I had a flash of his point of view. He must have crawled up the waste pipe, hidden between the vanity unit shelving and the floor of the bathroom, behind the kickboard. Probably wandered around in the dark and dusty space. I wonder if there were small insects there to feed him? We have pest control come spray the house inside and out regularly, but their spray would not penetrate under the vanity. Then I arrived and turned on the light. He must have seen a ray of light come through the crack. Perhaps he thought he was heading towards heaven, or maybe he expected to arrive outside. Either way, his adventure was short lived.
Now we have to get our pest control company out to do another spray and then I plan to fill in that crack and hopefully that will eliminate scorpions from indoors permanently.
And what about snakes? Well, I haven't found any in the house, with the exception of the tiny little worm like snakes. They are the reason I compared snakes to worms. At first I thought I had found a worm on the floor, in the hall, but looking closer, it had a head and eyes. Not what worms have. So I googled it and discovered it really was a tiny snake. It was dead, probably came in on the sole of someone's shoe.
Like I said, I like snakes. I also have a healthy respect for them because I am aware that many can be deadly. Again, I don't know why I like them but it is probably also connected to my love of the Wild West lore and cowboys who constantly battled with rattle snakes.

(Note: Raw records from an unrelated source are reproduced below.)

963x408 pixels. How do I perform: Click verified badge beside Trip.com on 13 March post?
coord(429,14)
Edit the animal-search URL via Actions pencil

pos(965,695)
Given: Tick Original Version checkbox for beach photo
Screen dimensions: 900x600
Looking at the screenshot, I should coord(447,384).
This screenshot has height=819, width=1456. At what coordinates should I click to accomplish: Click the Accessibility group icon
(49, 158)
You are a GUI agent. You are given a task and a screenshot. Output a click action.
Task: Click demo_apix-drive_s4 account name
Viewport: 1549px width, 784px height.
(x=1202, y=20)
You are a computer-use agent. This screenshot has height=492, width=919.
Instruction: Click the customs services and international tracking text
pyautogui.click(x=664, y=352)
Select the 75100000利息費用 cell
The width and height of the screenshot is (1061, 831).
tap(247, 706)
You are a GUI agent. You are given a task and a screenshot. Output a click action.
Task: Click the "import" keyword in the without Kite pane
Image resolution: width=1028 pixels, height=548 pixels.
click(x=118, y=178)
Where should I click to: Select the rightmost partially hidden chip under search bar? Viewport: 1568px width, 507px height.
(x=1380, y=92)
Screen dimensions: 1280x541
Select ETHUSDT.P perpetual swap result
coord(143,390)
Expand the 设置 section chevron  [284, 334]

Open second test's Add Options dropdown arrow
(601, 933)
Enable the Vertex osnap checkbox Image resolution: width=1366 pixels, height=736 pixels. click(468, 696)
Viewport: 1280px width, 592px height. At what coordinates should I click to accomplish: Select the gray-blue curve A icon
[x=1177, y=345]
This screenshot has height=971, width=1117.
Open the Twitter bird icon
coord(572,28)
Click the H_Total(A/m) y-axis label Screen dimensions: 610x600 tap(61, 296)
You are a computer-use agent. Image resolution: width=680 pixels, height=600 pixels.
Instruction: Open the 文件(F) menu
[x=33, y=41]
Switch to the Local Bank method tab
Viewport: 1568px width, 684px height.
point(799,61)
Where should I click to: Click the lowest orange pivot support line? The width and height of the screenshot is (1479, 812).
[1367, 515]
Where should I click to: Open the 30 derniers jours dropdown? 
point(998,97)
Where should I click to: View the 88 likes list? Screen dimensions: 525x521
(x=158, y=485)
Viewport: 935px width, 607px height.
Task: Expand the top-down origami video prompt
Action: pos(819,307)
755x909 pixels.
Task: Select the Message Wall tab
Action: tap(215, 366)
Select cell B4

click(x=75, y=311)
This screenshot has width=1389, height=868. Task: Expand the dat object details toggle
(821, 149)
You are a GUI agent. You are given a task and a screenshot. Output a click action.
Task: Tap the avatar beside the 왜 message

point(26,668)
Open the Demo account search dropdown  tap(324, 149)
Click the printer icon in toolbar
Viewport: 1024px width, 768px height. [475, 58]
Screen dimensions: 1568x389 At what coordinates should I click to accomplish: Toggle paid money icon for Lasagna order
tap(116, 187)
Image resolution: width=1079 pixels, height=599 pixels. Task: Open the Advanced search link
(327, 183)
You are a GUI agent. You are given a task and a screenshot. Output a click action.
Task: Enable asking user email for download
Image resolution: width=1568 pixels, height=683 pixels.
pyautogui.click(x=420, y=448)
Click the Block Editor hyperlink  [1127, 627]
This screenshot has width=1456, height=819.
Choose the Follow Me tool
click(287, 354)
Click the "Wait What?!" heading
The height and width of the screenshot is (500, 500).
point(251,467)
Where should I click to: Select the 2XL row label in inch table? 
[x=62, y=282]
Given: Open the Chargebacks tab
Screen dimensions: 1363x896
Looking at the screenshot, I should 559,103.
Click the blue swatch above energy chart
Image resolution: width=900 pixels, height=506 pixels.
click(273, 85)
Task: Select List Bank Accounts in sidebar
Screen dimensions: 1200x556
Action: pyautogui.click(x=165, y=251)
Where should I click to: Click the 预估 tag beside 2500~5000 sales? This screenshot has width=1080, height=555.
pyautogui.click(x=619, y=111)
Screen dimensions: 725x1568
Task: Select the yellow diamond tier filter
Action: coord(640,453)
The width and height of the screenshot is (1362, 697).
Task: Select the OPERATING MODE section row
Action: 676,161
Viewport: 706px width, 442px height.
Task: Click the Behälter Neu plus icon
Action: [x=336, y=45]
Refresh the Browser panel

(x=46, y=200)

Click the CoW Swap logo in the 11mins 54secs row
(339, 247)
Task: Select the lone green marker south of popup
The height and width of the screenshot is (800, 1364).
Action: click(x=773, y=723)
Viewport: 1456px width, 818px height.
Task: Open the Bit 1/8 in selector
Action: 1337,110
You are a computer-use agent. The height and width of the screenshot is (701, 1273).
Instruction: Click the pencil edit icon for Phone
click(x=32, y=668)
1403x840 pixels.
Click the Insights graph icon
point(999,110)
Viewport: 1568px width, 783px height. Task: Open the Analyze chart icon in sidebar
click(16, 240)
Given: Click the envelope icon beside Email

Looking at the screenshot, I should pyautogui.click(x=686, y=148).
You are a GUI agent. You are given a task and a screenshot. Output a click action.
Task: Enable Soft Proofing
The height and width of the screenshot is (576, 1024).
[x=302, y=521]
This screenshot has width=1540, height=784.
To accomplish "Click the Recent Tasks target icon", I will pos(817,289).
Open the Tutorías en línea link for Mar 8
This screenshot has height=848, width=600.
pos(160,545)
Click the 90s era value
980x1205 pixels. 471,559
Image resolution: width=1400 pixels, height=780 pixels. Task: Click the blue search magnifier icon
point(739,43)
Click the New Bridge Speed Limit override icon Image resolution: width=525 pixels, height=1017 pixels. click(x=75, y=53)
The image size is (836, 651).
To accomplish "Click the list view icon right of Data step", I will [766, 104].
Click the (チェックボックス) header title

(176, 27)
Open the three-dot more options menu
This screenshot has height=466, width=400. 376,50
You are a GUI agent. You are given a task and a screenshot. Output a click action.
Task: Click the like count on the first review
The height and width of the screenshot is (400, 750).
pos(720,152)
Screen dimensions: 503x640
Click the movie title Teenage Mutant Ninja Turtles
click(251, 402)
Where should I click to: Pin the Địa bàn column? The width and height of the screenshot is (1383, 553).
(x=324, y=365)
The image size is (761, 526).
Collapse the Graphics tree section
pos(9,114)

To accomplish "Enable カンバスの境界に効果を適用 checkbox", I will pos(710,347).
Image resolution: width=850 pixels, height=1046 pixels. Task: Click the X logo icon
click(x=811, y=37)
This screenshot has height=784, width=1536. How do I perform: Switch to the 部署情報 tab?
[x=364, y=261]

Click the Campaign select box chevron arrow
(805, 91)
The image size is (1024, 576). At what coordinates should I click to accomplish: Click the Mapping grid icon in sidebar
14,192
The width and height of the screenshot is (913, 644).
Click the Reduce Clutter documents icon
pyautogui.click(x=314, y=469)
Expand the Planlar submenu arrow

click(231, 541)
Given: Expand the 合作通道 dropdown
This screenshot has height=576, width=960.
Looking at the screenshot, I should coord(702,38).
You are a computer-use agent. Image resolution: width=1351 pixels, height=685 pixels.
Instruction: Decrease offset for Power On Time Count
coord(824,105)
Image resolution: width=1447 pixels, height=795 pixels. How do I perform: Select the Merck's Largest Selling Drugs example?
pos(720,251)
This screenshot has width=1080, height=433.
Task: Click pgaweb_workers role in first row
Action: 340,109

My therapist once asked me what was my favorite snake. I don't remember how the subject of snakes ever came up but that is therapy, anyway once it was mentioned he asked me and I said cobras. Then he asked me why. I had no answer but felt obliged to say something. So I told him it was because they warn before they strike. I have no idea where that came from, but my guess is it doesn't matter. That is how therapy works after all—right? you say the first thing that comes into your head and god alone knows what the therapist makes of it. That was a long time ago, but I still miss my therapist, Dick. I wrote about him here
. He didn't tell me what he thought of my response but no doubt it would have been interesting. But it is true that they are my favorite snake. I actually have a tattoo of one on my back.
Anyway, I decided to fill in the crack through which I assumed the scorpion had managed to squeeze himself. Pest control was scheduled for the following week and I didn't want to wait that long. When I lay flat on the bathroom floor again, I noticed it was more than a crack, the top corner of the kick board was cut away, a small square was missing. I know the scorpions didn't do that! At least I hope they don't have power tools under there. So with great difficulty I filled that gap and the crack between the baseboard and the vanity unit, with caulk. It wasn't easy because there is a slight overhang from the vanity unit and the caulking gun was too big to bend around it, but with the help of a flat paint brush I managed to fill the hole with the stuff. Next I researched and found a spray foam. It is an aerosol with a long straw like nozzle. The foam dries solid. That I am going to buy for any future holes and cracks I discover. After all, if a scorpion can crawl through into my bathroom, so could a spider! Thank God I haven't seen one of them for a long time, at least not in the house. We see them on the dock and on the boat, but that is their domain that we are invading.